You can do better than that. If the distance between the two data points is 7/4, you can shrink the 100% confidence interval to 1/4, etc. (The extreme case is as the distance between the two data points approaches 2, your 100% confidence interval approaches size zero.)
EDIT: whoops, I was stupid. Corrected 3/4 to 7/4 and 1 to 2. There, now it should be right
Do we know the heights of the men A and B? If so, we can get a better estimate of whether c lies between their heights by taking into account the difference between A and B...
That's the basic idea. Now apply it in the case of the uniform distribution.
If all men are (say) within 10 cm of each other, and the heights are uniformly distributed...
... if we have two men who are 8 cm apart, then c lies between their heights with 80% probability?
Getting there... 80% is too low.
Wait, what? It must be 100%...
That's it. The so-called 50% confidence interval sometimes contains c with certainty. Also, when x_max - x_min is much smaller than 0.5, 50% is a lousy summary of the confidence (ETA: common usage confidence, not frequentist confidence) that c lies between them.
If it's less than 0.5, is the confidence simply that value times 2?
"Confidence" in the statistics sense doesn't always have much to do with how confident you are in the conclusion. Something that's the real line in half of all cases and the empty set in the other half of all cases is a 50% confidence interval, but that doesn't mean you're ever 50% confident (in the colloquial sense) that the parameter is on the real line or that the parameter is in the empty set.

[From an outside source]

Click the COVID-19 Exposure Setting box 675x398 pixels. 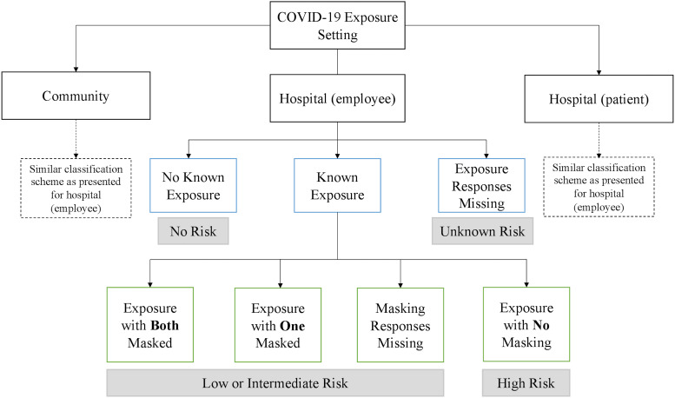337,25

The Credible interval article on Wikipedia describes the distinction between frequentist and Bayesian confidence intervals.
The interesting thing about the confidence interval I'm writing about is that it has some frequentist optimality properties. ("Uniformly most accurate", if anyone cares.)
Whoops -- "confidence" is frequentist jargon. I'll just say that any better method ought to take x_max - x_min into account.